Stored records
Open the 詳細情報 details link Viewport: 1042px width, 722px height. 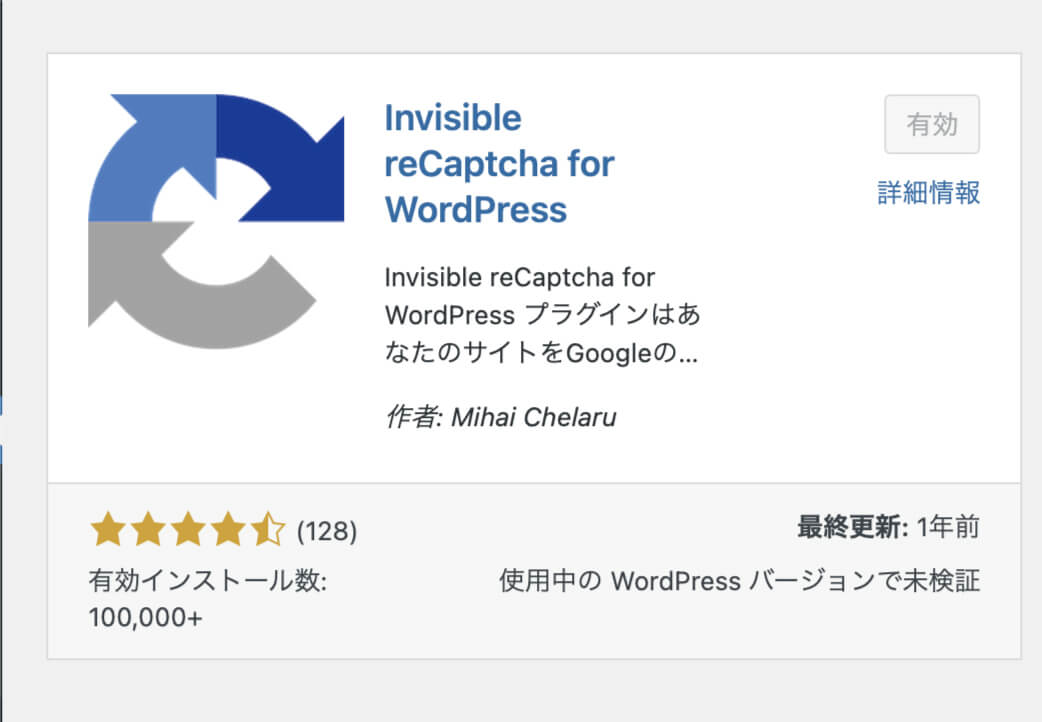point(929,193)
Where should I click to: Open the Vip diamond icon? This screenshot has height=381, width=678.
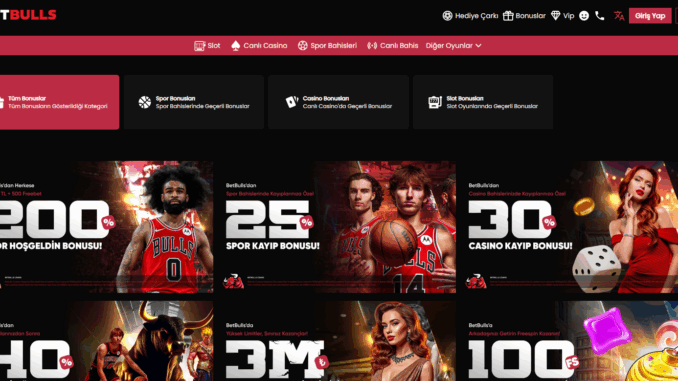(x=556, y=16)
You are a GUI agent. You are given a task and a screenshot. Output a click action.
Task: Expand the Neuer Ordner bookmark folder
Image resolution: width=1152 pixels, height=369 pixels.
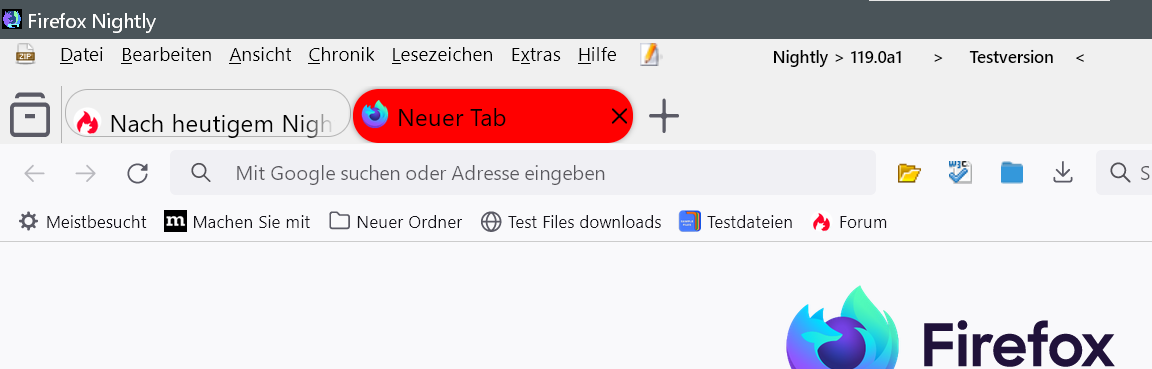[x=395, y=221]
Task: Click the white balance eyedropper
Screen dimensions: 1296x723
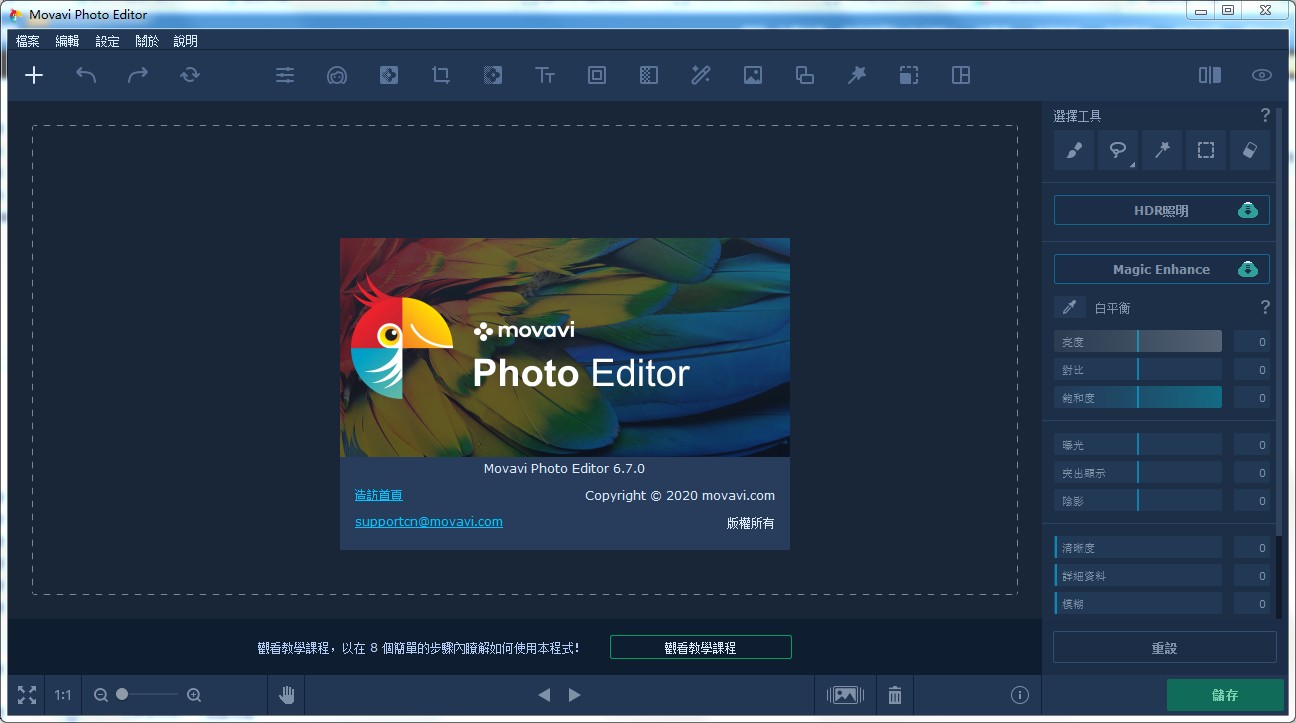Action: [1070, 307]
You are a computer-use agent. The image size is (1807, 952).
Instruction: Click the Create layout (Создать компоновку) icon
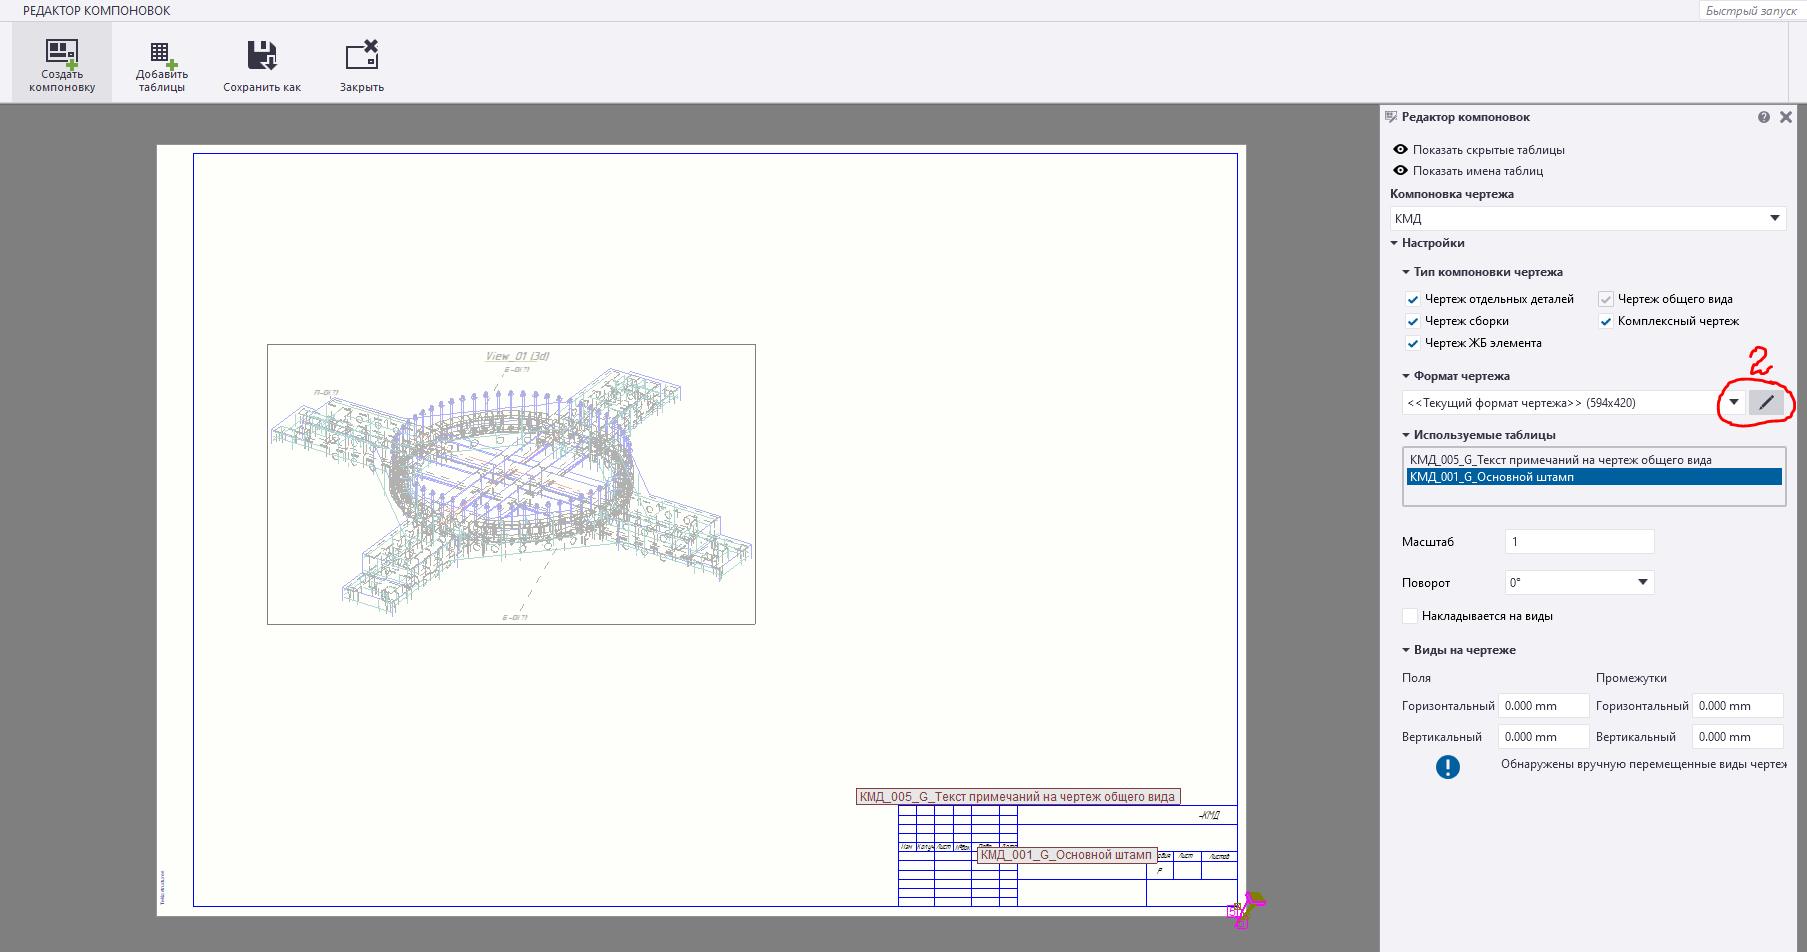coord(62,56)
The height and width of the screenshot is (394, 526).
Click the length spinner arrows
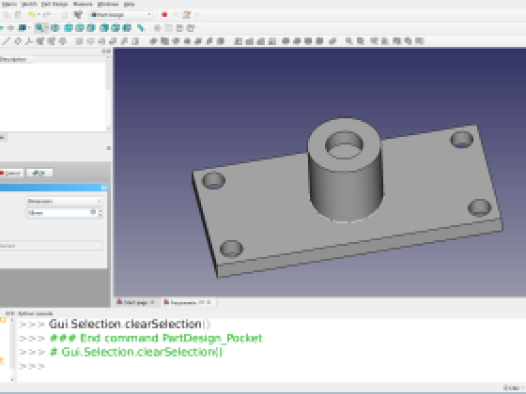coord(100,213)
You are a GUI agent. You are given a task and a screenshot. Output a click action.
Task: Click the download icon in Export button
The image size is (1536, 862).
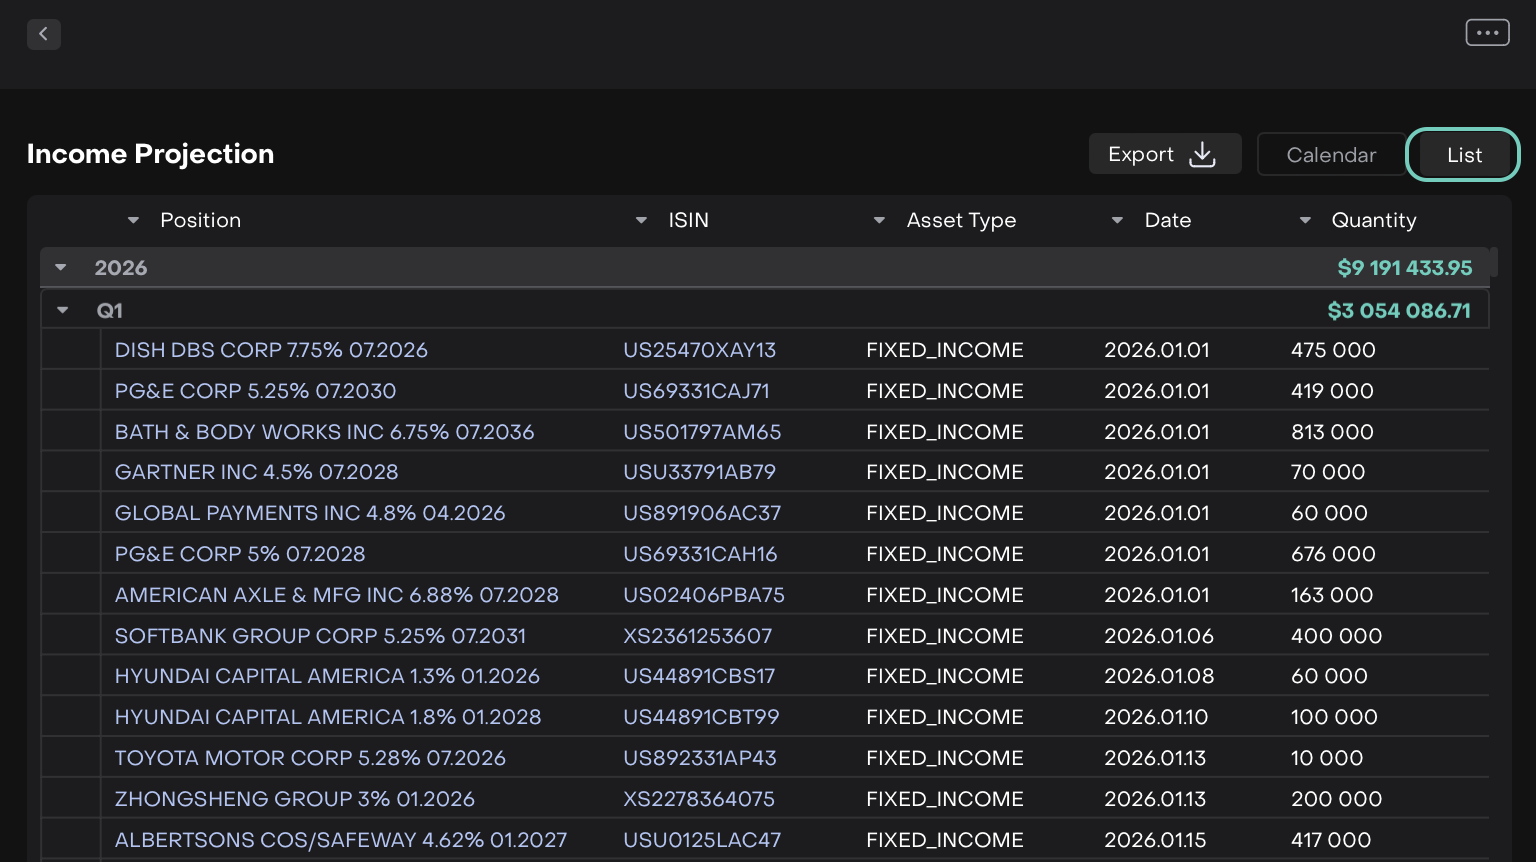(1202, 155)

_ACTION ITEM_. With the pictures left out, transcribe exactly the lines from the line holding "Task: Expand the Neuer Ordner bookmark folder" through the closing line of the entries.

_ANSWER FOR THIS EXERCISE_.
Task: Expand the Neuer Ordner bookmark folder
Image resolution: width=1152 pixels, height=369 pixels.
[x=395, y=221]
Task: Click the white balance eyedropper
Screen dimensions: 1296x723
Action: [1070, 307]
You are a computer-use agent. The image size is (1807, 952).
Instruction: Click the Create layout (Создать компоновку) icon
coord(62,56)
The height and width of the screenshot is (394, 526).
Click the length spinner arrows
coord(100,213)
You are a GUI agent. You are given a task and a screenshot. Output a click action.
Task: Click the download icon in Export button
The image size is (1536, 862).
(1202, 155)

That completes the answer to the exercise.